O Ministério Público de Lyon anunciou na sexta-feira, 13 de fevereiro, a abertura de uma investigação sobre “violência agravada” depois que um homem de 23 anos foi hospitalizado na quinta-feira em estado grave. Segundo a promotoria, na quinta-feira, “por volta das 19h40, a polícia [ont été] chamado a intervir em Lyon [dans le] 5e [arrondissement] após o tratamento pelos serviços de emergência de um homem cujo prognóstico vital estava em risco e que foi hospitalizado”.

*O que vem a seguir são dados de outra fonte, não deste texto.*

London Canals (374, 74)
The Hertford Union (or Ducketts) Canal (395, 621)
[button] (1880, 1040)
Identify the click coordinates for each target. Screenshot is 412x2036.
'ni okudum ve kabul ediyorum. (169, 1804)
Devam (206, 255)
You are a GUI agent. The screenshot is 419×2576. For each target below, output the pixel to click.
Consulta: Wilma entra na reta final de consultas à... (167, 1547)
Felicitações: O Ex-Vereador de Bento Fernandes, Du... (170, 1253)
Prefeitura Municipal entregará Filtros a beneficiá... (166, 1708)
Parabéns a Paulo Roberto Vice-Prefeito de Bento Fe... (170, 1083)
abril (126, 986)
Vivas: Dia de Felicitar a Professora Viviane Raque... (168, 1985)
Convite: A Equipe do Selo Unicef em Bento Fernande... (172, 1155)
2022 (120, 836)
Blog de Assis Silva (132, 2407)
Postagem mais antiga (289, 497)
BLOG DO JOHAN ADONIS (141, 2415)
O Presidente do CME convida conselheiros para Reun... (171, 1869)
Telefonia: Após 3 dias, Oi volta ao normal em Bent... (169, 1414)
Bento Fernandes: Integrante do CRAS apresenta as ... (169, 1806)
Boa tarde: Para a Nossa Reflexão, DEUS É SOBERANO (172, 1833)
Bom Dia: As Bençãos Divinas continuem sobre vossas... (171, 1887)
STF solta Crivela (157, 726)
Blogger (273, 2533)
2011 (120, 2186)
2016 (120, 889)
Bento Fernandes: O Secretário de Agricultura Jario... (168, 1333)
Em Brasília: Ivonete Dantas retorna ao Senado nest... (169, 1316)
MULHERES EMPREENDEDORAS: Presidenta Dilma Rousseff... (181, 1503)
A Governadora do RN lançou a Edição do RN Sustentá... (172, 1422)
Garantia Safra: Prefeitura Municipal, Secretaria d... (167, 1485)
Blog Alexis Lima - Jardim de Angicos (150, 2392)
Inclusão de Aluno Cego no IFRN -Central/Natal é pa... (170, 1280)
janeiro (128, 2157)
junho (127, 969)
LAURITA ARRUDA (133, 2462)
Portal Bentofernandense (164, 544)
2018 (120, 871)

“ Nesta fase, o contexto e as circunstâncias destes factos devem ser determinados.especificou a acusação neste comunicado de imprensa, acrescentando que a investigação foi confiada à direcção inter-regional da polícia. Uma fonte próxima da investigação disse à Agência France-Presse que o jovem sofreu várias facadas e que órgãos vitais foram afetados. O coletivo de identidade Némésis, do qual a vítima é próxima, afirma que esta foi atacada por ativistas antifascistas.
Segundo a presidente do coletivo de identidade Némésis, Alice Cordier, o jovem “veio para garantir a segurança” de alguns activistas de Némésis reuniram-se em frente ao Instituto de Estudos Políticos (IEP) em Lyon para protestar contra uma conferência a ser realizada pela eurodeputada “rebelde” Rima Hassan.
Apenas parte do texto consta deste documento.